A judicialização do processo de obtenção de medicamentos é pauta permanente do CNS. Temos debatido o tema com outras instituições, tendo claro que é preciso encontrar uma solução para o problema. É preciso, entretanto, ter cuidado em relação à forma como abordamos o tema, já que o acesso aos medicamentos é um direito constitucional. O problema não está em buscar a via judicial como forma de garantir o tratamento, mas em qual medicamento foi prescrito, para qual finalidade e se não existia alternativa terapêutica disponível.

Por isso, é fundamental que a Relação Nacional de Medicamentos Essenciais esteja permanentemente atualizada, incorporando novas tecnologias, desincorporando o que se torna obsoleto e garantido aumento de recursos para a assistência farmacêutica. O debate a ser feito deve apontar quem será o principal beneficiado com a prescrição que originou a demanda judicial: o paciente ou outro agente da cadeia de medicamentos? A não disponibilidade do medicamento que porventura tenha gerado a demanda judicial é um problema de gestão ou de descompromisso com as relações de medicamentos e com os protocolos terapêuticos?

Como presidente do CNS, quais as principais ameaças à sustentabilidade do SUS, nos próximos 20 anos?

Hoje, o SUS encontra-se sob forte ameaça. Esse patrimônio do povo brasileiro, conquistado com muita luta, está sob ataque, principalmente no que diz respeito ao seu orçamento. As ameaças estão traduzidas em dois movimentos do executivo atual junto ao congresso nacional. Uma é a PEC 241/2016, que pretende congelar gastos públicos por 20 anos, descumprindo a Constituição Federal pela via fiscal. Um dos maiores retrocessos da proposta é a definição de que os investimentos não mais estarão atrelados ao percentual mínimo da receita, como ocorre hoje.
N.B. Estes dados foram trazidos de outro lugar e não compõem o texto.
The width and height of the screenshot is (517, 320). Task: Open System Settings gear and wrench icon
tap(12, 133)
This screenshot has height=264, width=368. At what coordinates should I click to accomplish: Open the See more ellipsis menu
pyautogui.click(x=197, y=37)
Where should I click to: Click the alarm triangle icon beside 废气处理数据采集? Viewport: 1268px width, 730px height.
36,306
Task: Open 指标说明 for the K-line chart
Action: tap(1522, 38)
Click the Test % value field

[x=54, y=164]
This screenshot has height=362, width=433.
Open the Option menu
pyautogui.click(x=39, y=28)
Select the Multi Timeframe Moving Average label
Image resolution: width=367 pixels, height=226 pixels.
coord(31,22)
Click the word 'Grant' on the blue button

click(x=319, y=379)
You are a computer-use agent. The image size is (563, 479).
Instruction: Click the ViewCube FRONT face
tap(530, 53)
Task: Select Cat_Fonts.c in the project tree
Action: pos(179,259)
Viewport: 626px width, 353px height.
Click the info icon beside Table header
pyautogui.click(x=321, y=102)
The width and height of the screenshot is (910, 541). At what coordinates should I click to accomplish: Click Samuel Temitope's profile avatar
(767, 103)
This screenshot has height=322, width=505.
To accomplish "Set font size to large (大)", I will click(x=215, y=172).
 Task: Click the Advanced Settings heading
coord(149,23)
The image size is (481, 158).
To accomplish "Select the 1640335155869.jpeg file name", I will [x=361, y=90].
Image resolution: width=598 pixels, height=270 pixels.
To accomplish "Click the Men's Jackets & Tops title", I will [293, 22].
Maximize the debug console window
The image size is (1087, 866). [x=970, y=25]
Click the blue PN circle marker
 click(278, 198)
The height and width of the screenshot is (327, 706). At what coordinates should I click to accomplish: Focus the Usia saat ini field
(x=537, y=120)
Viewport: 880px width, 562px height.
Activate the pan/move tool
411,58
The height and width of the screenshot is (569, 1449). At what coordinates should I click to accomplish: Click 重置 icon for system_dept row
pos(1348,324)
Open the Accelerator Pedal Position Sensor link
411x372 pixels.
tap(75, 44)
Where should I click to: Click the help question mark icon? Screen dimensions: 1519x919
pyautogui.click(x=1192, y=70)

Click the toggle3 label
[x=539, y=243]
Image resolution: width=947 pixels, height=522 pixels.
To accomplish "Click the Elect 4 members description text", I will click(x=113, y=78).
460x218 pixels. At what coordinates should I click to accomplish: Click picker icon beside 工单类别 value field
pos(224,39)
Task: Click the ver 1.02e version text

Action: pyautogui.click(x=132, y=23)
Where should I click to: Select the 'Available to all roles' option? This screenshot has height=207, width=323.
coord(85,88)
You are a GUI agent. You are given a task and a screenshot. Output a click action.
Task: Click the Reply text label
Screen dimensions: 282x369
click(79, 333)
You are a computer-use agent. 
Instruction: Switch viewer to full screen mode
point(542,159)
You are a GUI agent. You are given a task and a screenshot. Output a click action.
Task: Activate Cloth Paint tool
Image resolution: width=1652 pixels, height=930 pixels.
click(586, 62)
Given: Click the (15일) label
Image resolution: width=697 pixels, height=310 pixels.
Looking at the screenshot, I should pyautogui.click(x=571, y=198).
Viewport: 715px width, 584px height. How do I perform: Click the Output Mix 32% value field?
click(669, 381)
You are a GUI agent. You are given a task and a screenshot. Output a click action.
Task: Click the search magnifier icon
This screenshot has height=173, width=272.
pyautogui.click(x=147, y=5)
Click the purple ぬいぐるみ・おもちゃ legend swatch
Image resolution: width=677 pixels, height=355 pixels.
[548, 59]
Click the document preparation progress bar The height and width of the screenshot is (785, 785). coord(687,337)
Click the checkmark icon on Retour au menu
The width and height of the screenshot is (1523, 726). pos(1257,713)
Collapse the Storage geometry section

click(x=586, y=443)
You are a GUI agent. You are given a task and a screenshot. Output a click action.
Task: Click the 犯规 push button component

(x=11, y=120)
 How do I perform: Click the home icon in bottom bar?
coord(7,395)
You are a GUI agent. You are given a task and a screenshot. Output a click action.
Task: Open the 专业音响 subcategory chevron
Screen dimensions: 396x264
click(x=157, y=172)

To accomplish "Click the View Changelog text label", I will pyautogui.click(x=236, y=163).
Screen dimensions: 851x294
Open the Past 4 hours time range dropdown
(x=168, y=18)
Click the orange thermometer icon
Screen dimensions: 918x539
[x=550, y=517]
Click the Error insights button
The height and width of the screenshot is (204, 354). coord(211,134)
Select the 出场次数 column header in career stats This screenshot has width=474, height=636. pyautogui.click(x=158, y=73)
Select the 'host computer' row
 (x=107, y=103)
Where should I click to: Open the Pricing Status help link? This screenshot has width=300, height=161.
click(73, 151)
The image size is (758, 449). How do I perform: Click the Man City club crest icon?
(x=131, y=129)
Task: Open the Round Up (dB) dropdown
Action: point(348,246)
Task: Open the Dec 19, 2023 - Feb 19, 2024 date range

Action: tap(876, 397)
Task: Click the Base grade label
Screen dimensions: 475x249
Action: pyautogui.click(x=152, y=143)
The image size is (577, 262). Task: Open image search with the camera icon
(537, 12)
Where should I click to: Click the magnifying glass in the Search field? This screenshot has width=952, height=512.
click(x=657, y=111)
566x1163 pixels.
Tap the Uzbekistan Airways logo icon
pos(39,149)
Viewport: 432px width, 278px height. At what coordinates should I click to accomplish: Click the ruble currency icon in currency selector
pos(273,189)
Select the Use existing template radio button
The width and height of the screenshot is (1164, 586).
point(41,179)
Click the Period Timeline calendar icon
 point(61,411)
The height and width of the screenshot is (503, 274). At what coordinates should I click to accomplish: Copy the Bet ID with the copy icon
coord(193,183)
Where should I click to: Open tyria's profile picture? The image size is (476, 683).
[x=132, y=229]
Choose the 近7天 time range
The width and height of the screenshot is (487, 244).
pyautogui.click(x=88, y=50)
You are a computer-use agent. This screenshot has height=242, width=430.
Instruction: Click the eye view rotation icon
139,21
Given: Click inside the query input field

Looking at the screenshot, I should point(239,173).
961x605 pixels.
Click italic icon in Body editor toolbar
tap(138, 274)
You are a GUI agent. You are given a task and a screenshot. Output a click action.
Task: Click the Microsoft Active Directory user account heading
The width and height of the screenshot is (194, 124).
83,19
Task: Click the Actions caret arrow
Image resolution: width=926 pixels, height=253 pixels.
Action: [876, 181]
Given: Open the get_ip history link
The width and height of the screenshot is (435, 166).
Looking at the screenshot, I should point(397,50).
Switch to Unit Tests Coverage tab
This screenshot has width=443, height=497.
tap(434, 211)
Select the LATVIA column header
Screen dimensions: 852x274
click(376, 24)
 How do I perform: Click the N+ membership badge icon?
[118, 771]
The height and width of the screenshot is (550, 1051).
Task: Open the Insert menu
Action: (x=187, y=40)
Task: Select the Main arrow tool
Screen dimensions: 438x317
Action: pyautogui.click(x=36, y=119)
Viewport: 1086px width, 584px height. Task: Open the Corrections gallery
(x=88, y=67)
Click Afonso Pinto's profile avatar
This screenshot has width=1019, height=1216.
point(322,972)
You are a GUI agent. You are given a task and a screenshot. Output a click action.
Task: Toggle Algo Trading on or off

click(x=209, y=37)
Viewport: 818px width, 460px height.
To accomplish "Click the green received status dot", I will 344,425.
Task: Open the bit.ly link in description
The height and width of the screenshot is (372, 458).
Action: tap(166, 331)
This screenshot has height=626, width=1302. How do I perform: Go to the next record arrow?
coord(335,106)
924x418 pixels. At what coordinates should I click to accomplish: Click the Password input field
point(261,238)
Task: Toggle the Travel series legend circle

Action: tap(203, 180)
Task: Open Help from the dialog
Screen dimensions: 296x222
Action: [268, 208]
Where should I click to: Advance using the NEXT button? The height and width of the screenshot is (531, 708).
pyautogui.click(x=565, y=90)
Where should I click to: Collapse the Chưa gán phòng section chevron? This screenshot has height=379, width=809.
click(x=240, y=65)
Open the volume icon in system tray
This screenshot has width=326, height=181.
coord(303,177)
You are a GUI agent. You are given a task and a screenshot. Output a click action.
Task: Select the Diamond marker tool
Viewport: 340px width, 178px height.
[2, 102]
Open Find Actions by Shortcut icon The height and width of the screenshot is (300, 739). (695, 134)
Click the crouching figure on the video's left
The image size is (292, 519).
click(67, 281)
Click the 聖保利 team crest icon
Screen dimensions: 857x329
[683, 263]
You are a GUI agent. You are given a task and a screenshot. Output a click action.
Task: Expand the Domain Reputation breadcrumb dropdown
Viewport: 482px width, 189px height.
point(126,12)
Ao estipular um teto de gastos com base no investimento realizado no ano anterior, neste caso 2016, o governo livra-se da vinculação de receita. A segunda ameaça, de impacto ainda mais imediato, está nas mudanças constitucionais propostas pelo Projeto de Lei de Diretrizes Orçamentarias (PLDO 2017), que retira direitos sociais e prejudica o SUS.

Os objetivos expressos no PLDO 2017 e na PEC 241/2016 estão voltados para a redução das despesas com Saúde, Educação, habitação, mobilidade urbana e outras áreas sociais, em prol da retomada do superávit primário necessário para o pagamento dos juros e da amortização da dívida pública – despesa que não teve teto estabelecido para os próximos anos. Em outros termos, foi abandonado o objetivo de distribuição de renda, substituído por um mecanismo explícito de concentração de riquezas como política de governo. Se essa agenda for aprovada, é possível que o SUS, como o conhecemos hoje, deixe de existir. Neste cenário, não só medicamentos não estarão mais disponíveis para a população, mas a própria saúde pública do país, com universalidade, integralidade e equidade, conforme preconiza a Constituição Cidadã de 1988, estará em xeque.